There’s a new columnist out there writing for The American Conservative.  You may or may not regard him as conservative.  Patrick Deneen reflects on a semi-depressing book written by my favorite (because most honest) libertarian writer—Tyler Cowen.  Cowen says the good news is that they’ll be more rich people than ever, and that the keys to wealth will be analytic precision and being comfortable with (because highly competent in) the use of high technology. That will be a genuinely cognitive elite; a meritocracy of brains and training, if not of virtue. Meanwhile, the lower part of our middle class and below will continue to sink into underclass lives of permanent underemployment.


So even libertarian, Tea Party fellow travelers think that capitalism will continue to divide society between those with riches and thos without. That the middle class will simply disappear.

Seems to me that this was the point of Karl Marx’s work – what happens to ‘fix’ this drive of capitalism?

And here we have the same problem Marx revealed – extrapolating current trends against human society is a fool’s errand. They are looking at Einstein’s World with Newton’s Glasses.

I think there are several things these guys may not be seeing.

Capitalism as we know it is changing rapidly. First. technology and robotics is driving the incremental costs for many things closer to zero. Robots work 24/7. The exponential economy is producing more things for less capital all the time.

Second, there will be plenty of young people to revolt against this two party idiocracy these Marxist libertarians describe.The world is aging because people are living longer.
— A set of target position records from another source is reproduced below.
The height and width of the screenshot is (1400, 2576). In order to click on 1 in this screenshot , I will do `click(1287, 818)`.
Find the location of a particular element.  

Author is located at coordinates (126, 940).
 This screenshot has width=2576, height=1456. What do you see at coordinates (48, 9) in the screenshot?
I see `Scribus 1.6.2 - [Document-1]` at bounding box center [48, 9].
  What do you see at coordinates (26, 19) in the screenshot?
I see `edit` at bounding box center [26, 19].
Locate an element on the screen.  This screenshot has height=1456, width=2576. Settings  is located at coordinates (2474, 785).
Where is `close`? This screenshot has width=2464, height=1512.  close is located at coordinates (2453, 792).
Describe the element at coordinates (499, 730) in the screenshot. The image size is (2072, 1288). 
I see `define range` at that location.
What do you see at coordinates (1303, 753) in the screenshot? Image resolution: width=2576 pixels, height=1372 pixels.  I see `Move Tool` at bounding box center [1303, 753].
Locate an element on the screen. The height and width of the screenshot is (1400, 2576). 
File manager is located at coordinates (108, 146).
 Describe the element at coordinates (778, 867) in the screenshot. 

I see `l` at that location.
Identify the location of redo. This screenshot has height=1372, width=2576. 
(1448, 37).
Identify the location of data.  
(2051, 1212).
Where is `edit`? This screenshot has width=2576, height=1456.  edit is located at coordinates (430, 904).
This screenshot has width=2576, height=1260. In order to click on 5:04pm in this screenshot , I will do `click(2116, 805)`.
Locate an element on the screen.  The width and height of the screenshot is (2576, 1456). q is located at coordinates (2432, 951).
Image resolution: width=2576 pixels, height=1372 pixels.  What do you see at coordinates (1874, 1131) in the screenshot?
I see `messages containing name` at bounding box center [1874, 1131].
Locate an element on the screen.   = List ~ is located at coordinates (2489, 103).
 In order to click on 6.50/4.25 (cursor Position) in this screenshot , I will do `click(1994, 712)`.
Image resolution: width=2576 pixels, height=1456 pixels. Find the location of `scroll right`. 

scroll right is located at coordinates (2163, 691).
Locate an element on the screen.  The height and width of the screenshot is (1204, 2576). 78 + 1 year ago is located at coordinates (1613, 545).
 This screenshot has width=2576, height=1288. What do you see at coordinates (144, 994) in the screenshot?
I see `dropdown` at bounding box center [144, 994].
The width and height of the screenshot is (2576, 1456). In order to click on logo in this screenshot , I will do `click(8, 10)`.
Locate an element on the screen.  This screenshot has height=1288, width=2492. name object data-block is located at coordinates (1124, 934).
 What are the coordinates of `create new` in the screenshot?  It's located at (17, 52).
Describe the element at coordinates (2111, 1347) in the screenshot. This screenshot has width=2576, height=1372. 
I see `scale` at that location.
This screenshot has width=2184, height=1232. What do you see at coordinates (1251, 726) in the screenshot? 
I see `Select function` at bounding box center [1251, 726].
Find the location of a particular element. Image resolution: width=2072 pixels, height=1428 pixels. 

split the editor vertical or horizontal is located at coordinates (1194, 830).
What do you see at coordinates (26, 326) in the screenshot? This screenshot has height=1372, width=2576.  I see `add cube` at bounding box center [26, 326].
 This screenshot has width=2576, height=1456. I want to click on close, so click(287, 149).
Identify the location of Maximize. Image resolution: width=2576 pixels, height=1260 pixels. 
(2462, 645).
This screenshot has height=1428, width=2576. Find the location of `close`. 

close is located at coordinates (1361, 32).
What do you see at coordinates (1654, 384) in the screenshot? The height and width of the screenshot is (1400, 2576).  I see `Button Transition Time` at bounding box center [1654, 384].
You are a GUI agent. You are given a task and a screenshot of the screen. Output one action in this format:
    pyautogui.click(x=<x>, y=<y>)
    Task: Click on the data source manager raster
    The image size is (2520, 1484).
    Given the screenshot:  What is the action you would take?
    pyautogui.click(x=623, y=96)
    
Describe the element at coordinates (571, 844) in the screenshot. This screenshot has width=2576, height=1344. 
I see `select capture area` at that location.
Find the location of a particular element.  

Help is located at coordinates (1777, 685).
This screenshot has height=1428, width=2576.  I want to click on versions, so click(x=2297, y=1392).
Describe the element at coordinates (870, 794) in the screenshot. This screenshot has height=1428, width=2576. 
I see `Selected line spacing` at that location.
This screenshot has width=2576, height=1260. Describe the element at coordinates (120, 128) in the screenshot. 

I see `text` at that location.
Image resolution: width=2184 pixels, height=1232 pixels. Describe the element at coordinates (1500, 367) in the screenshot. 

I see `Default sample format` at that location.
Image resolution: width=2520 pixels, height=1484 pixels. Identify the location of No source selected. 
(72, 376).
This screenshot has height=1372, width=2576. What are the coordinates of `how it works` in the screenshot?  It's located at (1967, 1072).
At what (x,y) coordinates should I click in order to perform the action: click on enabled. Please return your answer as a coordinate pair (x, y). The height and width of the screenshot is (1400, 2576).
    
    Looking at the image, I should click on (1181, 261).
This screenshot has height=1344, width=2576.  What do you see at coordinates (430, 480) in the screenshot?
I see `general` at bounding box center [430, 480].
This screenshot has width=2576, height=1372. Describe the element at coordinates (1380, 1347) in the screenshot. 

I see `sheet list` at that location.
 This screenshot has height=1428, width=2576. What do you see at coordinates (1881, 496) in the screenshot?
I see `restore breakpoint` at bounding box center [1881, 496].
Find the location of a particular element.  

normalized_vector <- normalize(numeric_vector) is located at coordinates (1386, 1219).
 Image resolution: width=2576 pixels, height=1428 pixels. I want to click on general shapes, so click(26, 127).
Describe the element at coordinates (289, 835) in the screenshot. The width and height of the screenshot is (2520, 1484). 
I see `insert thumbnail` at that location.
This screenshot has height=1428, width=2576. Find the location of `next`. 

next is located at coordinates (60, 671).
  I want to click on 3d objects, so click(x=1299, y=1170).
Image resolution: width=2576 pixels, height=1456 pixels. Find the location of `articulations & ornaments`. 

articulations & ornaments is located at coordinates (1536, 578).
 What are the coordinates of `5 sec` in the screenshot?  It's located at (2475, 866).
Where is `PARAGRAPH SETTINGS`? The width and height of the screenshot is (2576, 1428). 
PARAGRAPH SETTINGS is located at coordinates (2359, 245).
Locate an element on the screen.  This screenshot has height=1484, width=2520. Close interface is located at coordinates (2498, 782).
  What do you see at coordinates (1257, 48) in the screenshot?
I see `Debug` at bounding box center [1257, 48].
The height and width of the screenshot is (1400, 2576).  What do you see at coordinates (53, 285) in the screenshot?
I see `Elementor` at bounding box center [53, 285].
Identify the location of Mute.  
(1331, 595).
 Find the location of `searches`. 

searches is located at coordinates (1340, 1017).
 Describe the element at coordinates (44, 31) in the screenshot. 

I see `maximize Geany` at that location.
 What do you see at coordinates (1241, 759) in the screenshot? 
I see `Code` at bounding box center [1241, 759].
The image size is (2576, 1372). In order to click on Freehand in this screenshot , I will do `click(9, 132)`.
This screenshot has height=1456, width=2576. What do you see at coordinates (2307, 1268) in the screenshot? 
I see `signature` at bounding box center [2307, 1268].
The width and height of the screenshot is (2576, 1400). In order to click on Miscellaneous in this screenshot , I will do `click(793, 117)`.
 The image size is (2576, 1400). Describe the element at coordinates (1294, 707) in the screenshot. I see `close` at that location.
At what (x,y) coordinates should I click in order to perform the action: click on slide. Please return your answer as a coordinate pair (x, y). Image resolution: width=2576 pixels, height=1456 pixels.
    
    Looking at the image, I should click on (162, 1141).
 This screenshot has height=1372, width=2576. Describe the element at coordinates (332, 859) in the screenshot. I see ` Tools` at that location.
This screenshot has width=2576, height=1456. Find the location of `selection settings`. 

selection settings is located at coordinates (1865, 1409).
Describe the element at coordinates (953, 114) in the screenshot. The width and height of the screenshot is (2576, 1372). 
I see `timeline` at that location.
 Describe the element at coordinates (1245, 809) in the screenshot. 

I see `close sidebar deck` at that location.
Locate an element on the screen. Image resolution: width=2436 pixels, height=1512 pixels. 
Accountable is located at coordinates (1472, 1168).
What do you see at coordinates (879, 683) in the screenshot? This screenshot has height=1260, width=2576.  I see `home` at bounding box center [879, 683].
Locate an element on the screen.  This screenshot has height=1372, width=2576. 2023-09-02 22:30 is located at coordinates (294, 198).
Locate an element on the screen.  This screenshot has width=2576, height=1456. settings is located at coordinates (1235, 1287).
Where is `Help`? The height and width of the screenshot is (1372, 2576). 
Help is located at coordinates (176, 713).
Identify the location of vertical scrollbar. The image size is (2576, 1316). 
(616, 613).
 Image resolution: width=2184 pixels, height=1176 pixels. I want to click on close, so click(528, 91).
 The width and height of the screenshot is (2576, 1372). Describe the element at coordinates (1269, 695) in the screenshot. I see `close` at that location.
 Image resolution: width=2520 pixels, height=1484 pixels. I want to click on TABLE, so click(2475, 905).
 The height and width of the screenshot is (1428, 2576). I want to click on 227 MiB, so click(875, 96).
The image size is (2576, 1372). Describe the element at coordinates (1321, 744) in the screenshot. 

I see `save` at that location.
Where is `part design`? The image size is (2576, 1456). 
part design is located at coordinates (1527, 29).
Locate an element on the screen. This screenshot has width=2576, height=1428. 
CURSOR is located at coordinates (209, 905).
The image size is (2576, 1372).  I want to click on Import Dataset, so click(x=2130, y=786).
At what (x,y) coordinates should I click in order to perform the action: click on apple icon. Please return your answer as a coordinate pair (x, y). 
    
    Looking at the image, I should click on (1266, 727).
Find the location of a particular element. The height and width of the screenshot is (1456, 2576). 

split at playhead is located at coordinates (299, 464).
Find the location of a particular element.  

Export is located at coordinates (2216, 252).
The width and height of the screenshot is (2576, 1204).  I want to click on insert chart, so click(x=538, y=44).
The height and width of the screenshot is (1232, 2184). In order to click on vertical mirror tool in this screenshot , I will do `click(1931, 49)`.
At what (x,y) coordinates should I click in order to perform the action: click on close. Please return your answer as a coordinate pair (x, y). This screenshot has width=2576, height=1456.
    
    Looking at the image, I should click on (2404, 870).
But the number of those that will not be happy being a downtrodden proletariat  are still very large.

The millennial generation is about the same size as the baby booker generation. The boomers gave us the 60s, when they were members of a wealthy generation. What will a similar number of young do when poverty is all they see?

Third, capitalism is a wonderful process for more equitably distributing scarce resources. But what happens when there is an abundance of riches? We may well be on the cusp of huge levels of power, natural resources, food, etc.. 

What happens to the idea of an economy when the cost to make things is close to zero and the abundance of resources is great? What happens when a single asteroid has more gold and platinum on it than has been mined in the history of humanity?

For what purpose is the outrageous accumulation of wealth when this happens?

I think we are going to make a shift to a whole new economy, as different from capitalism as it is from feudalism? The very idea of money could be altered. Perhaps everyone gets a life stipend, just as those living in Alaska get a stipend. If one wants more, one can do so. Because many people are not lazy and want to do something, especially for other humans.

We will also have a new frontier – space – that will distort this entire picture. A revolution is going on and too many are still trying to use Newtonian mechanics to understand what Einstein described.